■ Required work
Transcribe exactly, please, the lines from the one containing "Task: Go to Home in the breadcrumb" through the end of the records below, and leave out the pictures.

■ Information

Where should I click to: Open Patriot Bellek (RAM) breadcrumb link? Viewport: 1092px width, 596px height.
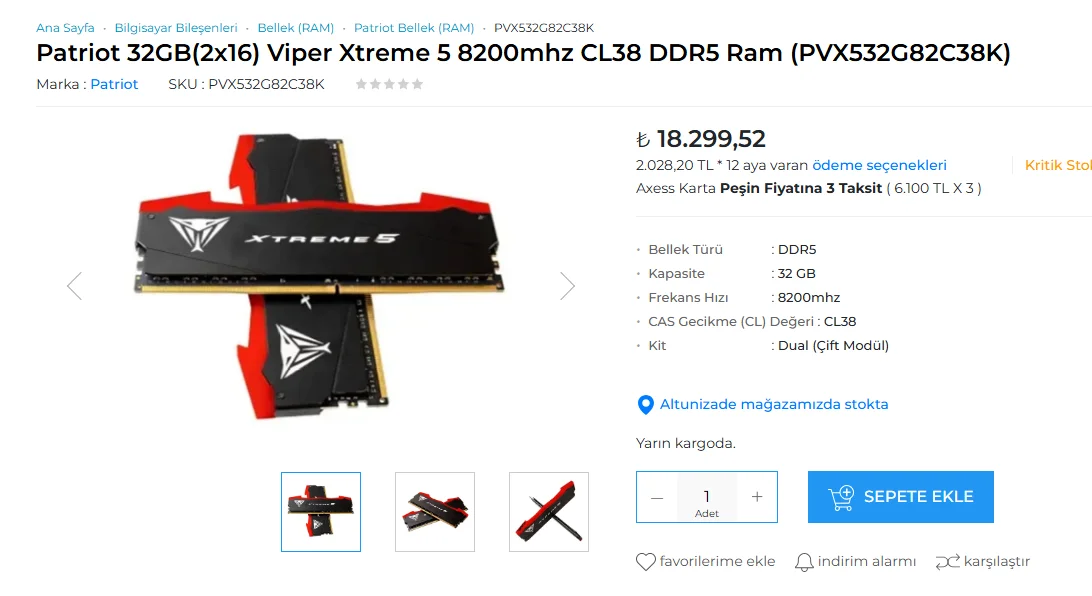[414, 28]
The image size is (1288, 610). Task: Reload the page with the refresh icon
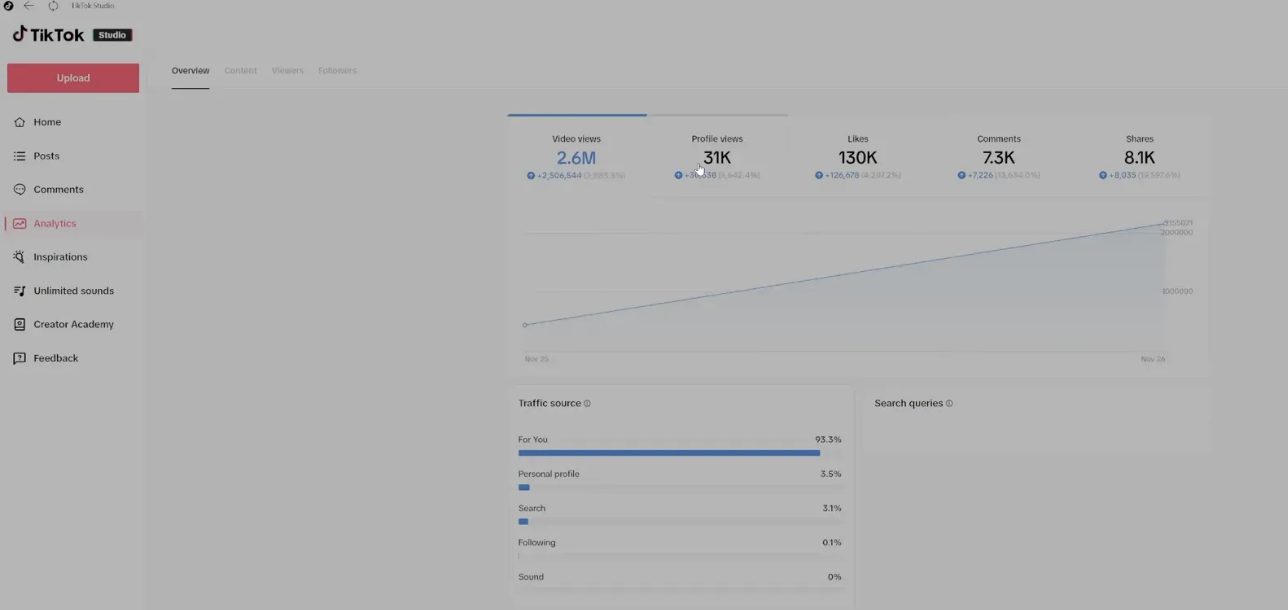click(53, 6)
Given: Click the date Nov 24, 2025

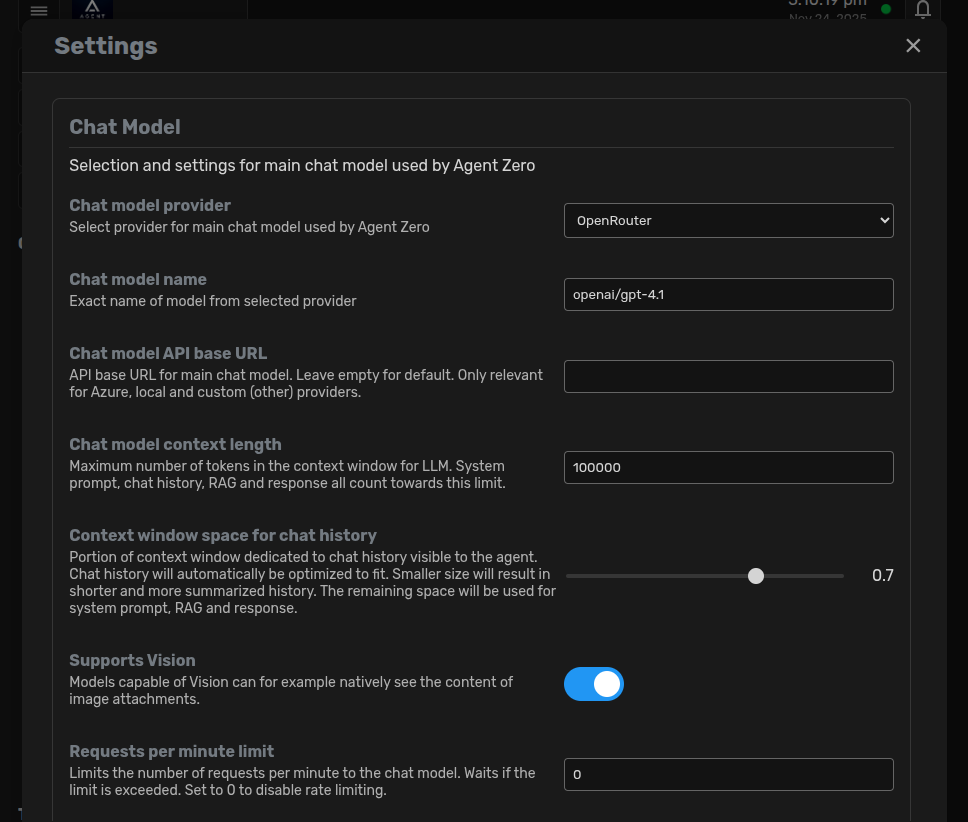Looking at the screenshot, I should 827,19.
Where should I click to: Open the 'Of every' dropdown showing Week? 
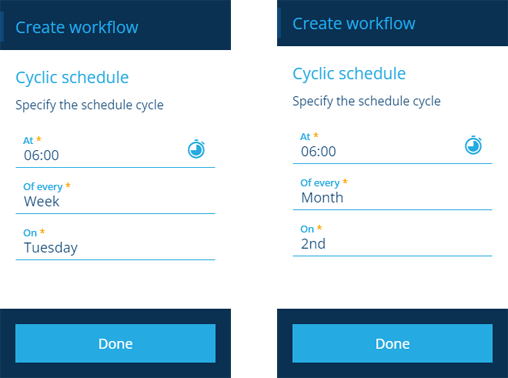pyautogui.click(x=115, y=196)
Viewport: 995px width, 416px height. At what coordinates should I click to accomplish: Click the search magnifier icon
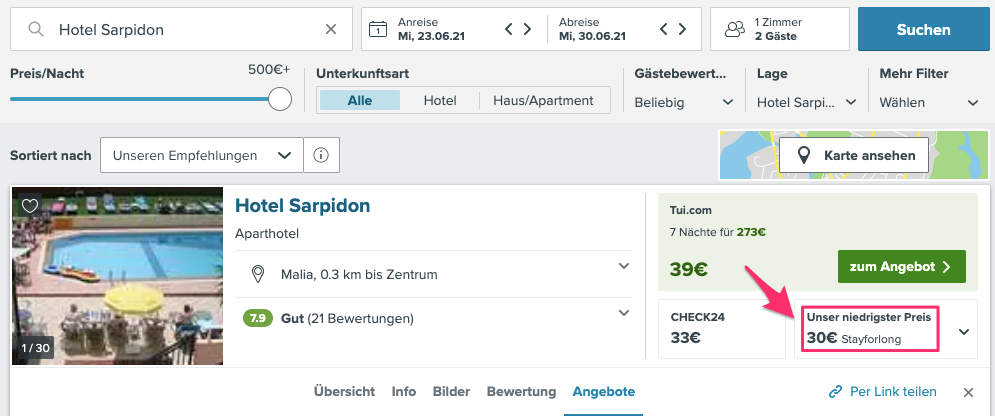point(36,30)
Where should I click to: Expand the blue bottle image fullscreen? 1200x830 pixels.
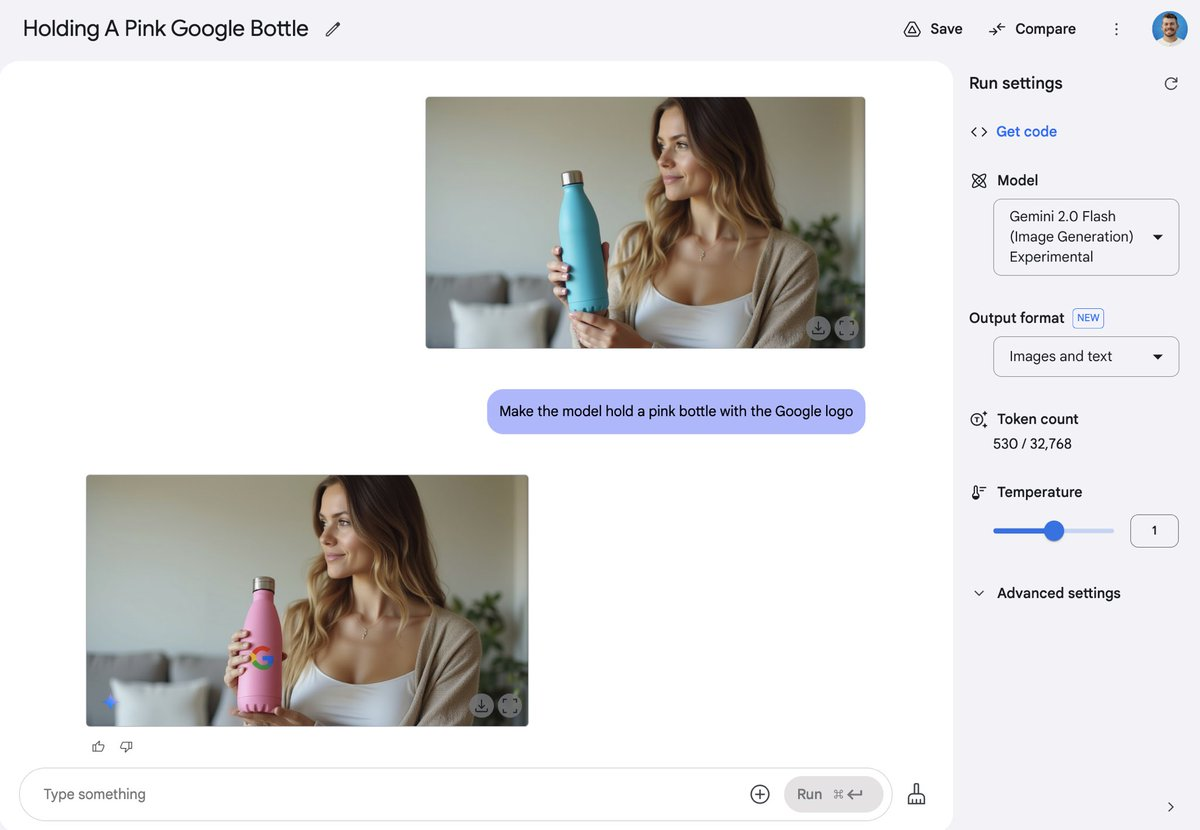tap(846, 328)
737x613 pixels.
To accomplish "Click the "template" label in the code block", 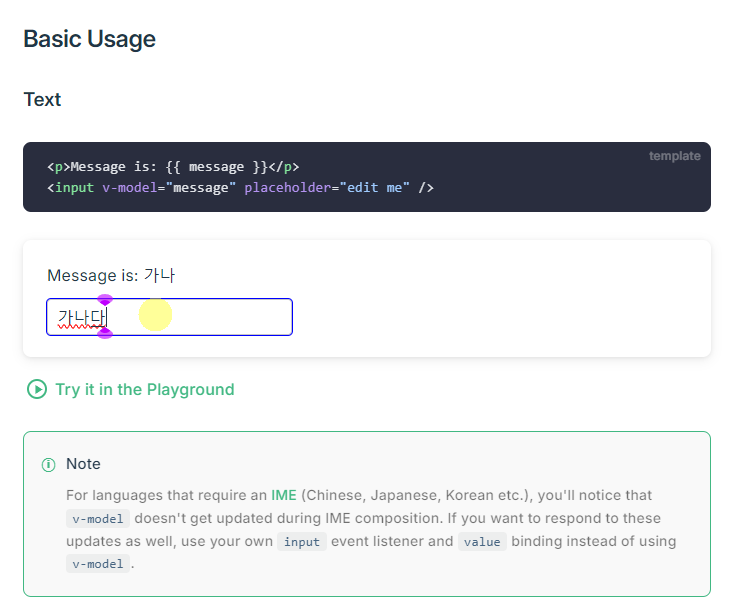I will [x=674, y=156].

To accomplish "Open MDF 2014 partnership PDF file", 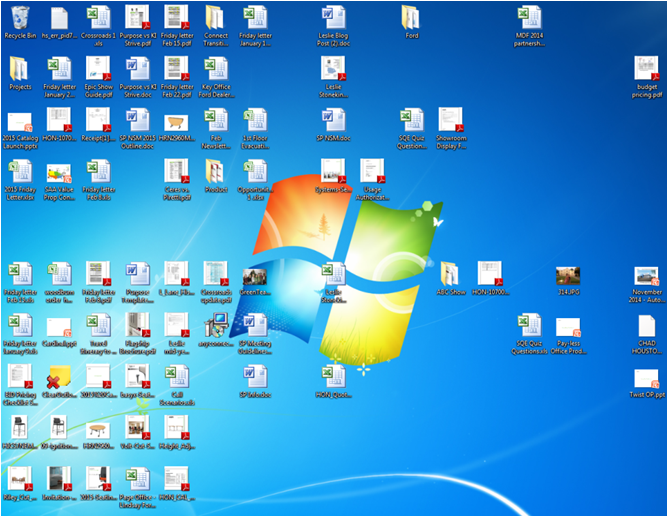I will (x=528, y=18).
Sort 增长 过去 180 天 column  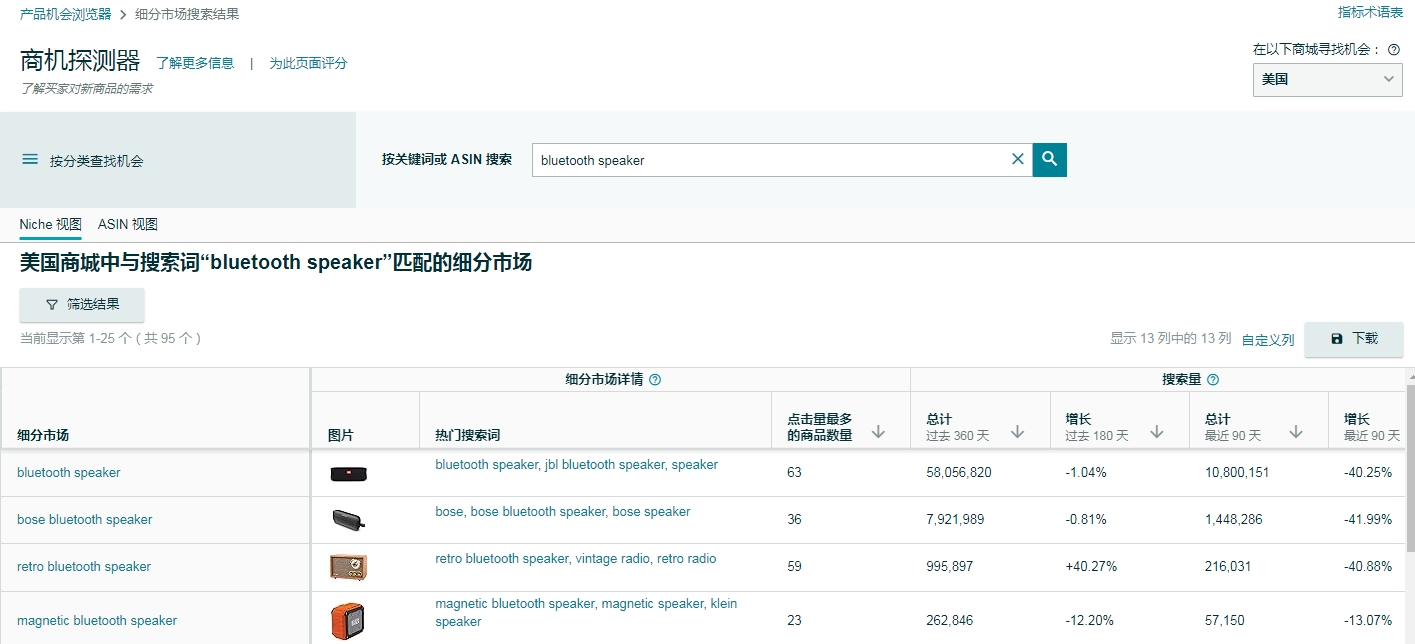[1156, 432]
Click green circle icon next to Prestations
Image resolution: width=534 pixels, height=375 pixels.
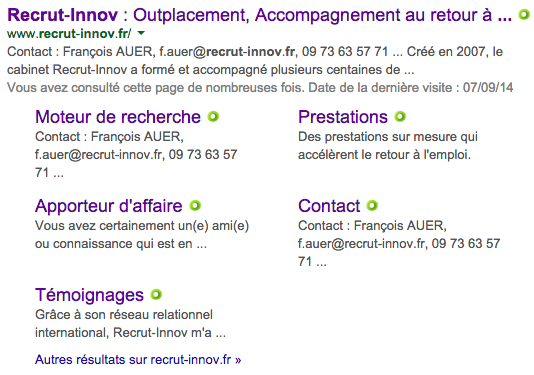click(x=400, y=116)
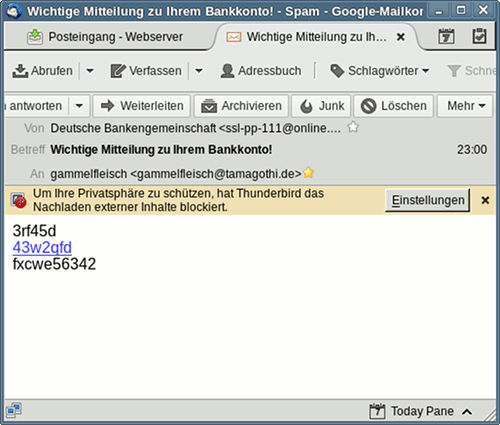Archive the message with Archivieren
Image resolution: width=500 pixels, height=425 pixels.
pos(241,106)
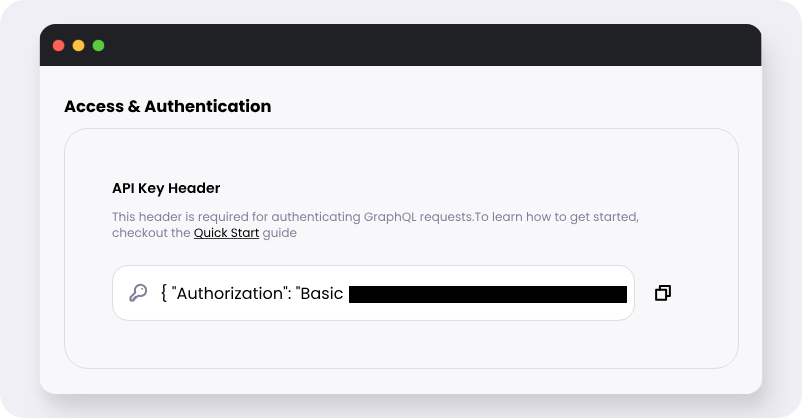This screenshot has width=802, height=418.
Task: Click inside the Authorization header field
Action: [373, 293]
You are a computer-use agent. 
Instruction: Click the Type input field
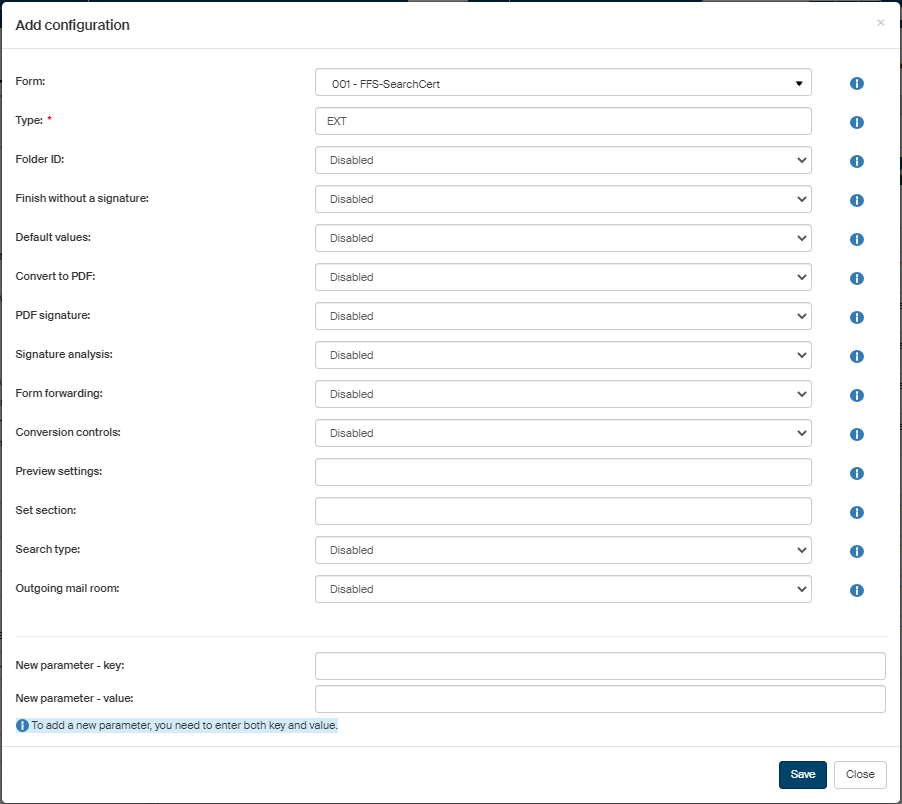coord(562,121)
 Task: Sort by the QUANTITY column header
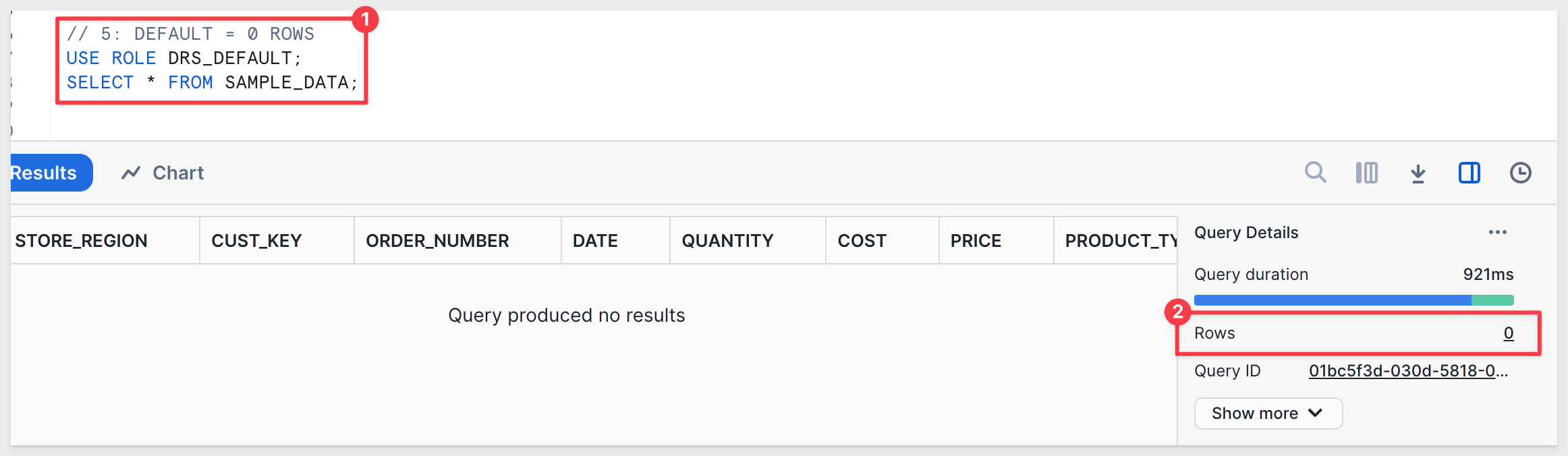tap(748, 240)
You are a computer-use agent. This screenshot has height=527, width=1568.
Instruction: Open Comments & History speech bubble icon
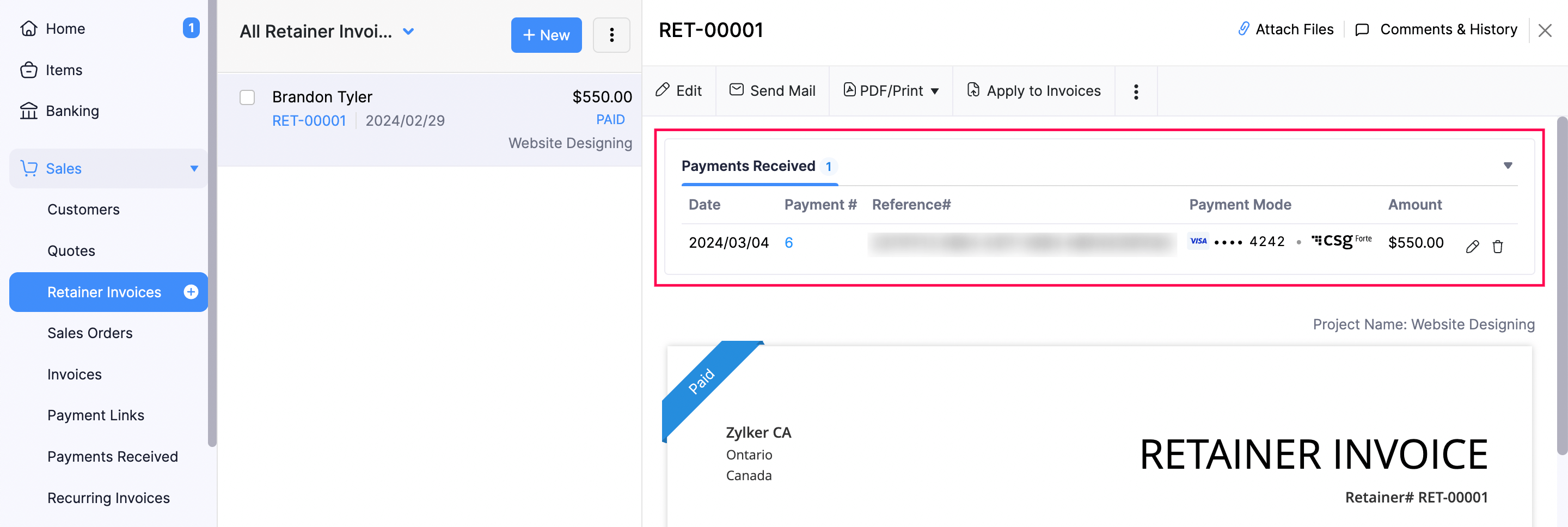(x=1363, y=29)
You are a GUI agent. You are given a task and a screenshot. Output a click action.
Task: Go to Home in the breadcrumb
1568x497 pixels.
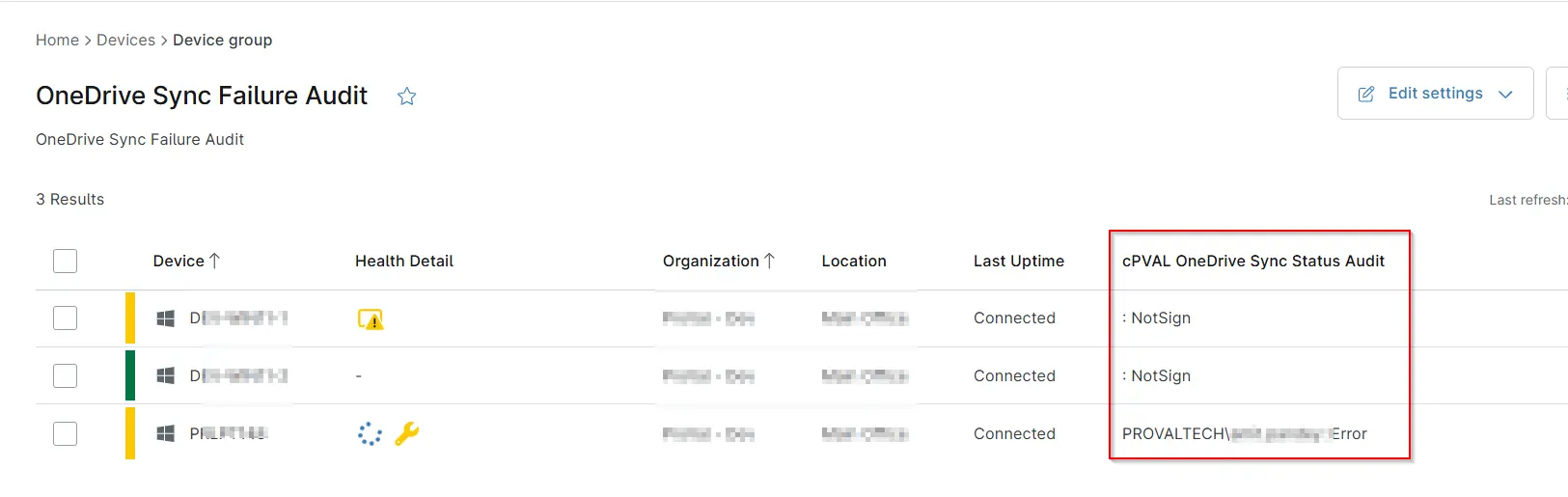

■ Result
Task: Go to Home in the breadcrumb
1568x497 pixels.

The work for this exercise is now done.